A little over a month ago, I posted a Facebook status update that read "iPhone 4G=AMAZING" (a careless naming error since the iPhone 4 is not on a 4G network), to which I received a wealth of comments, both on and offline. Some agreed with me, lamenting the fact that they had purchased an iPhone 3GS only a few weeks before. Others went so far as to disparage the iPhone as just a fad with inadequate battery life and reception problems.
The comment that invited the admiration of fellow Apple fans and sparked the ire of others more critical of the brand.

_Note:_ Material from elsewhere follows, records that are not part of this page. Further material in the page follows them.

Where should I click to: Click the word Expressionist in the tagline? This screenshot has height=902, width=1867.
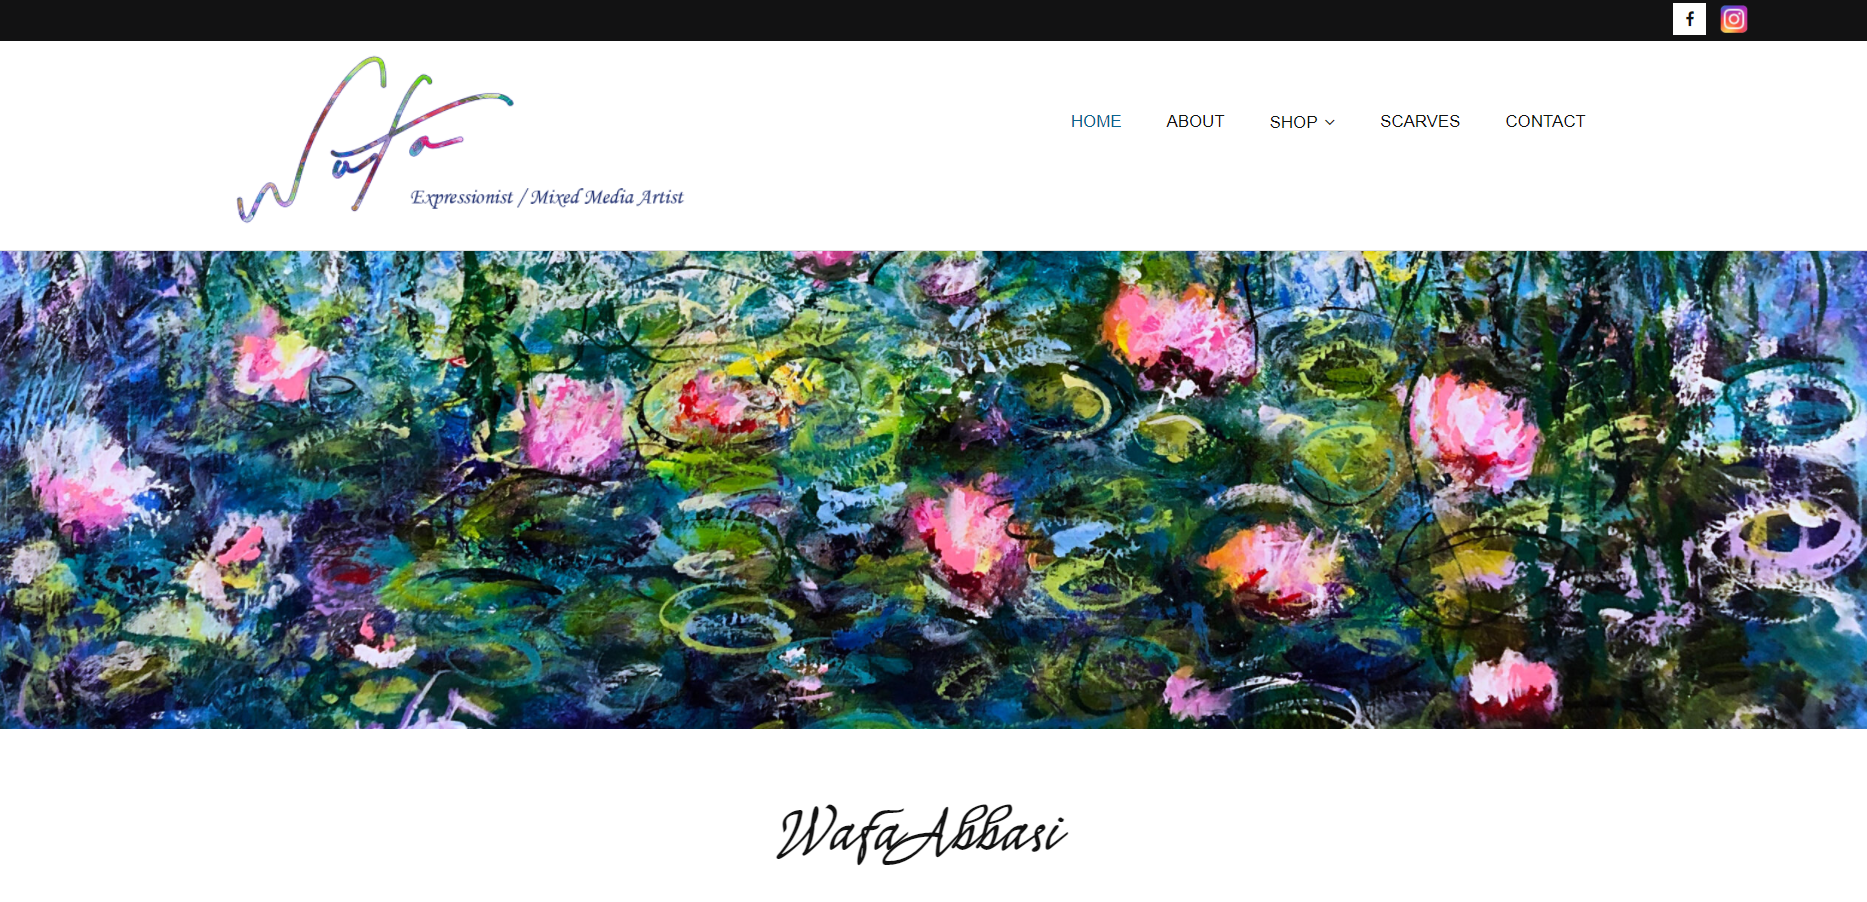click(461, 197)
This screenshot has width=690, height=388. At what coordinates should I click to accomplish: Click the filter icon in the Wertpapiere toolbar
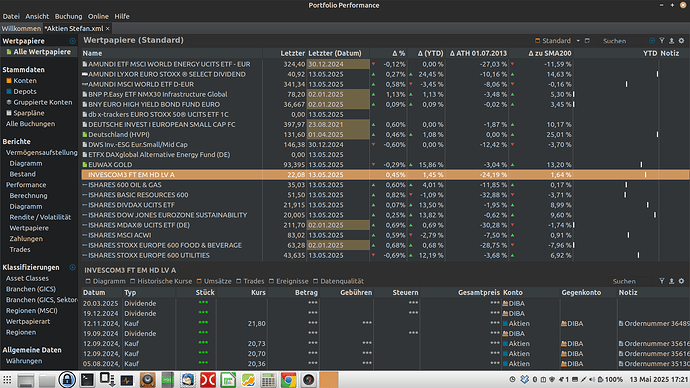click(662, 40)
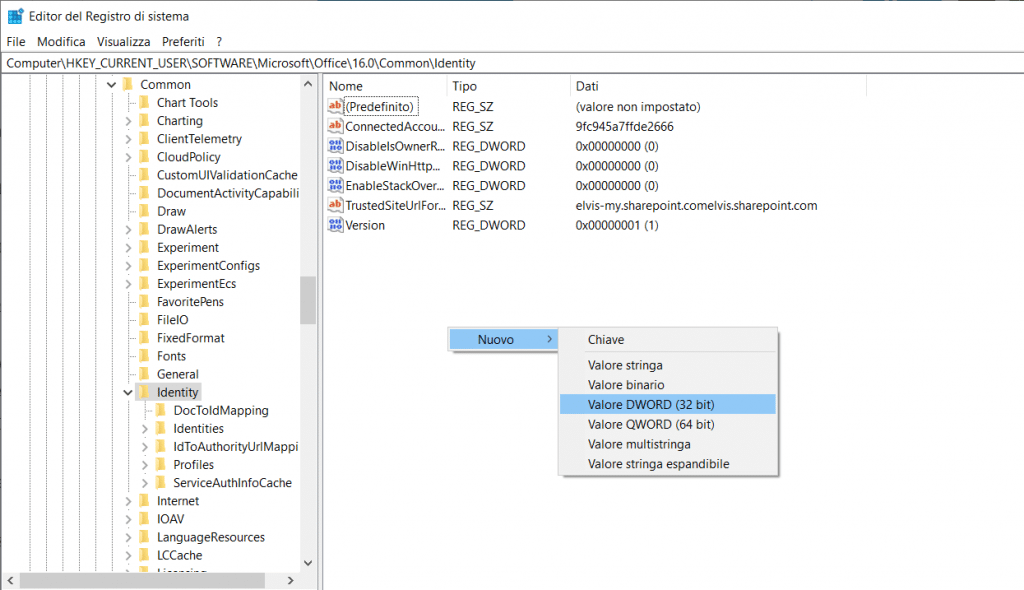This screenshot has width=1024, height=590.
Task: Collapse the Identity tree node
Action: tap(128, 392)
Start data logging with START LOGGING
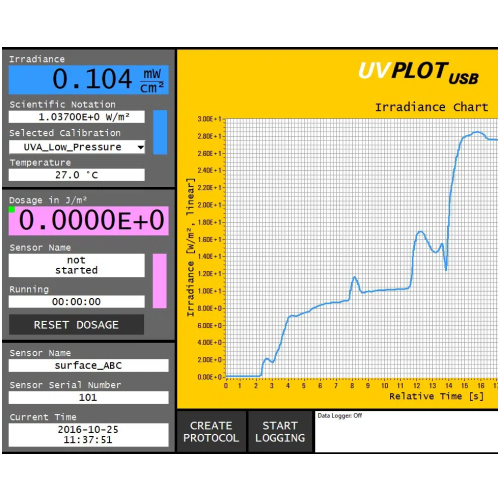This screenshot has height=500, width=500. 280,432
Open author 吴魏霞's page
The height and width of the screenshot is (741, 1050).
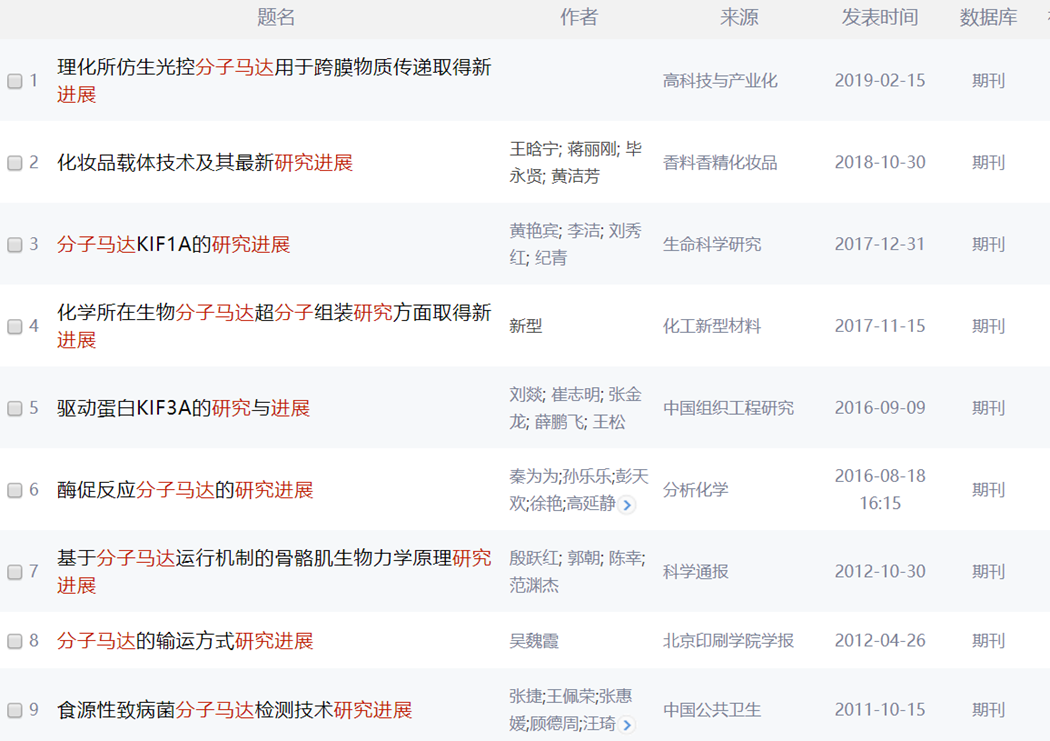click(534, 641)
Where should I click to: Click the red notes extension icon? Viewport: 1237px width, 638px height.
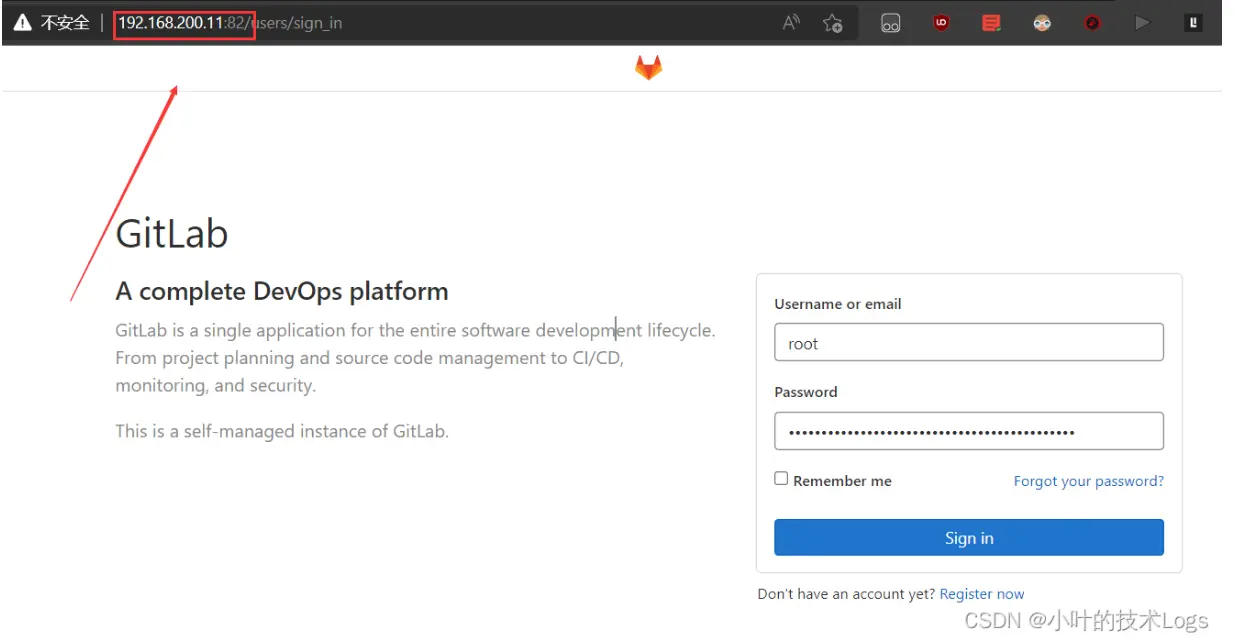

And while I had read about all the details of the phone from Apple's website, my friends' comments still held considerable sway over my future purchase decision. Companies like Apple claim to know their customers' needs--and iPhone sales prove that to a certain extent. But a consumer will naturally be wary of a company's self-promotional tactics. It is much easier to trust your close network of friends--other consumers who are in or have been in your shoes. While my friends may not have had the new product in their hands at the time, they had plenty of experience with the brand to share with me.
Maureen Lippe, CEO of communications agency Lippe Taylor, writes in PRWeek Insider how she considers consumers to be the "ultimate influencers" with the advent of digital channels and social media.
My less-than-140 character status update sparked a conversation—a conversation which was also available on the news feeds of my extended network of Facebook friends. Unlike a tech review, this short and casual back-and-forth about the iPhone helped me and undoubtedly influenced others in forming a comprehensive opinion about the brand and the product.
Maureen Lippe's thoughts on the power of online consumer networks are true. Most folk are looking for information they can relate to from people they can relate to. The age-old value of 'word of mouth' marketing still holds but now it's gone digital.